Background: Thyroid eye disease (TED) is a common autoimmune inflammatory disease that significantly impairs quality of life. Mitochondrial metabolism is a key driver for the pathogenesis of inflammatory diseases, yet its role in TED remains poorly understood. Our study aimed to investigate the mechanisms by which mitochondrial metabolism contributes to TED and identify potential treatment targets using a multi-methodological approach.

Methods: We performed a series of bioinformatics analyses, including the identification of differentially expressed genes (DEGs), Kyoto Encyclopaedia of Genes and Genomes (KEGG) enrichment analysis, immune infiltration assessments, genome-wide association studies (GWAS), and machine learning.

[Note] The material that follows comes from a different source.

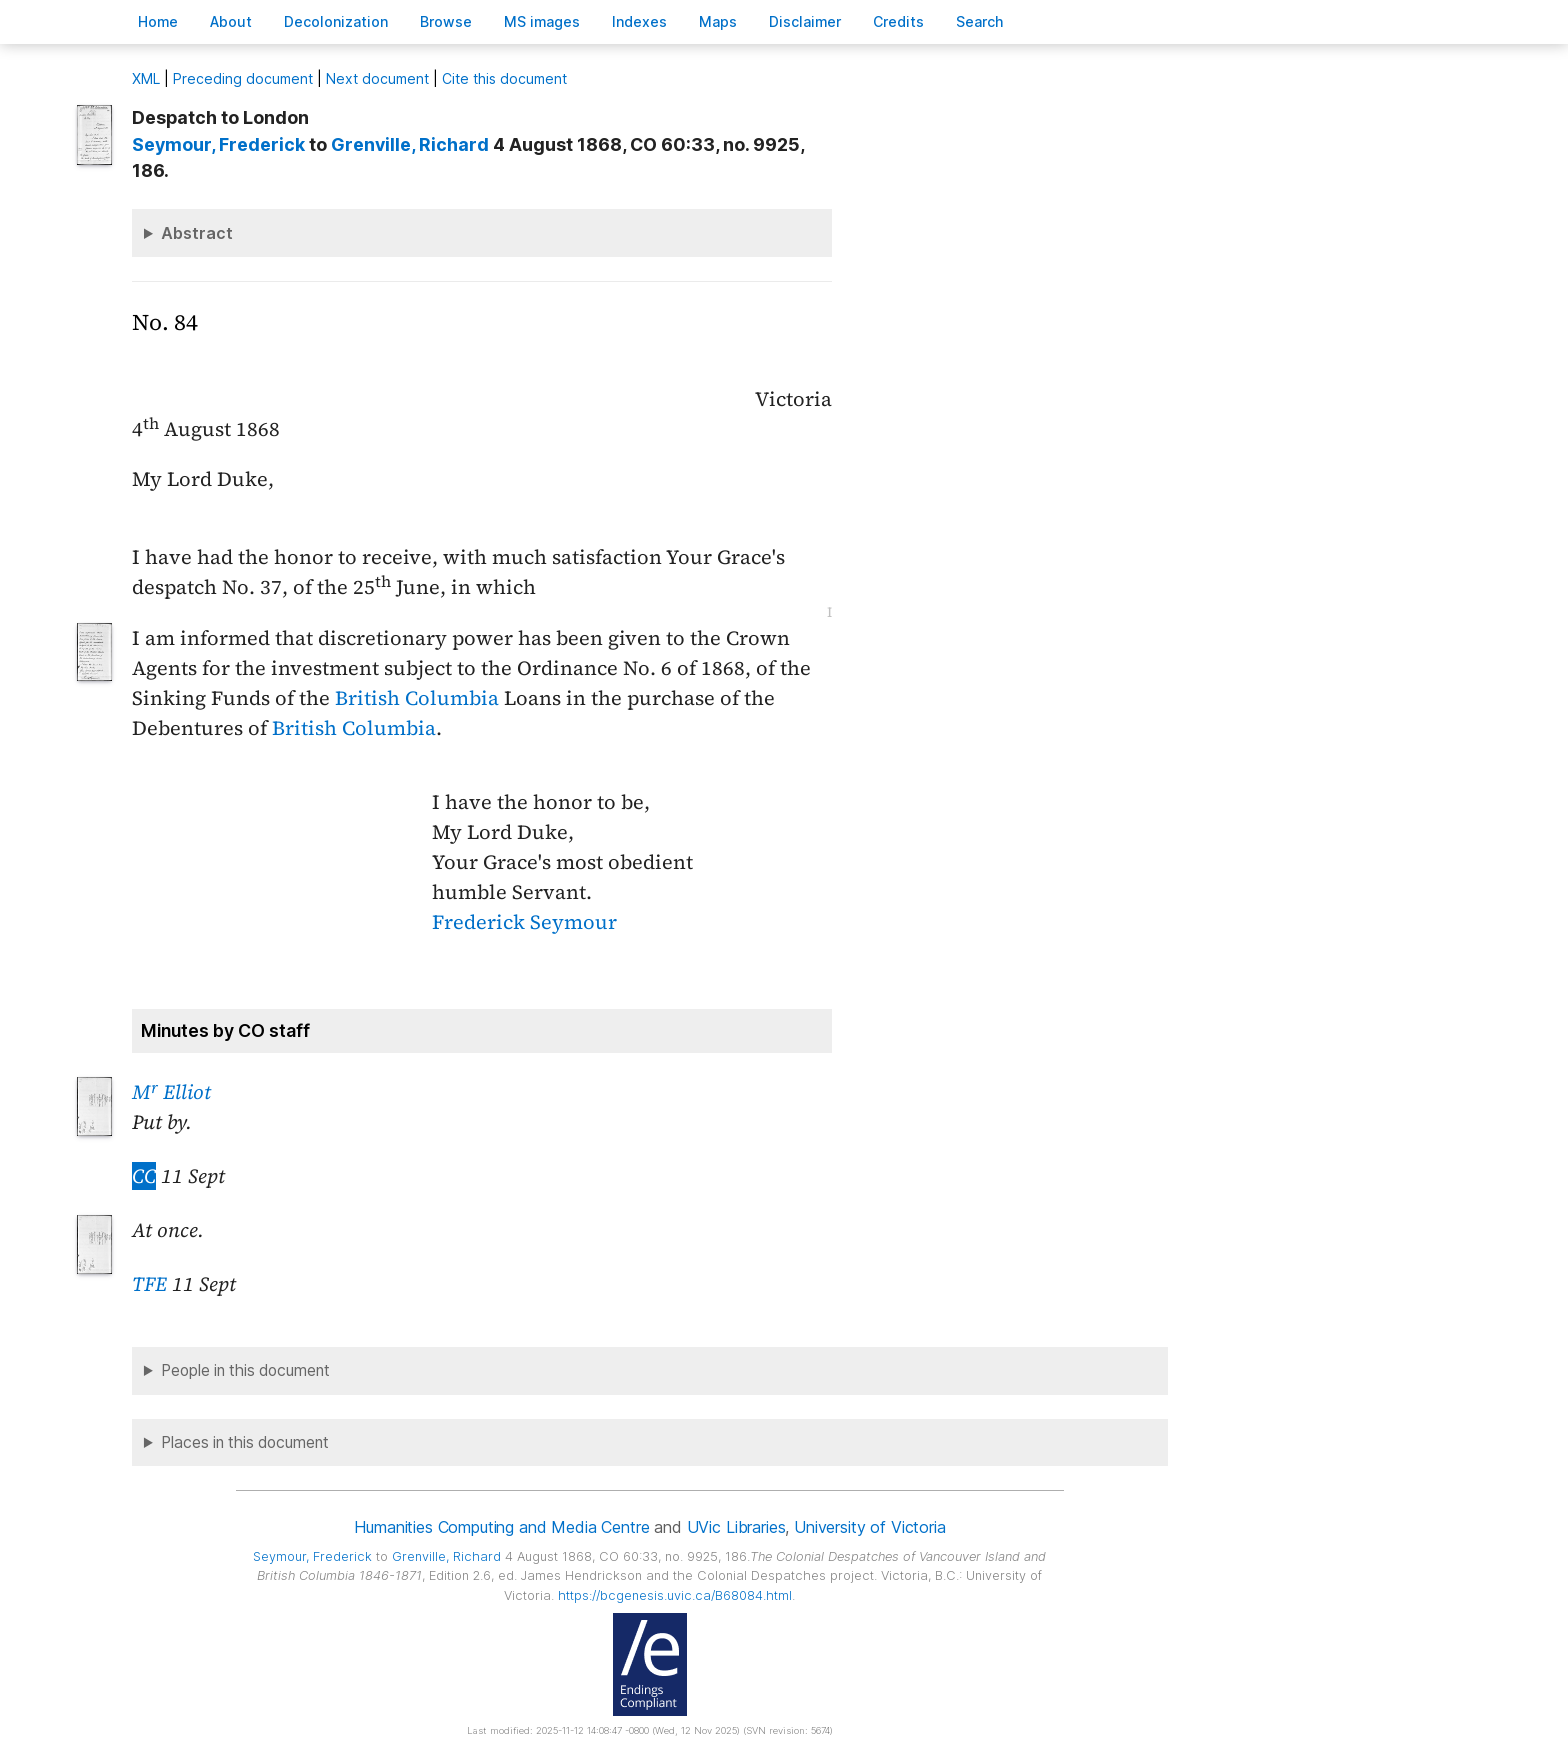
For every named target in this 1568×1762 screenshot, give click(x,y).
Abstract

Results: By integrating the datasets GSE58331, GSE105149, and GSE185952, we ultimately screened 14 mitochondria-related (DEGs) from TED samples and applied machine learning to select diagnostic markers. 3 disease-associated diagnostic biomarkers (Ifi27, Cyba, and Cmpk2) were identified. Immune cell infiltration analysis revealed 4 immune cell types significantly associated with TED: follicular helper T (Tfh) cells, monocytes, M1 macrophages, and neutrophils. Multiple specific correlations were observed between these immune cells and the diagnostic biomarkers.

Conclusion: We identified a unique mitochondrial-related genetic signature essential for TED progression, which provides valuable insights into immune infiltration. These findings may advance molecular research on TED and offer novel strategies and therapeutic approaches for this condition.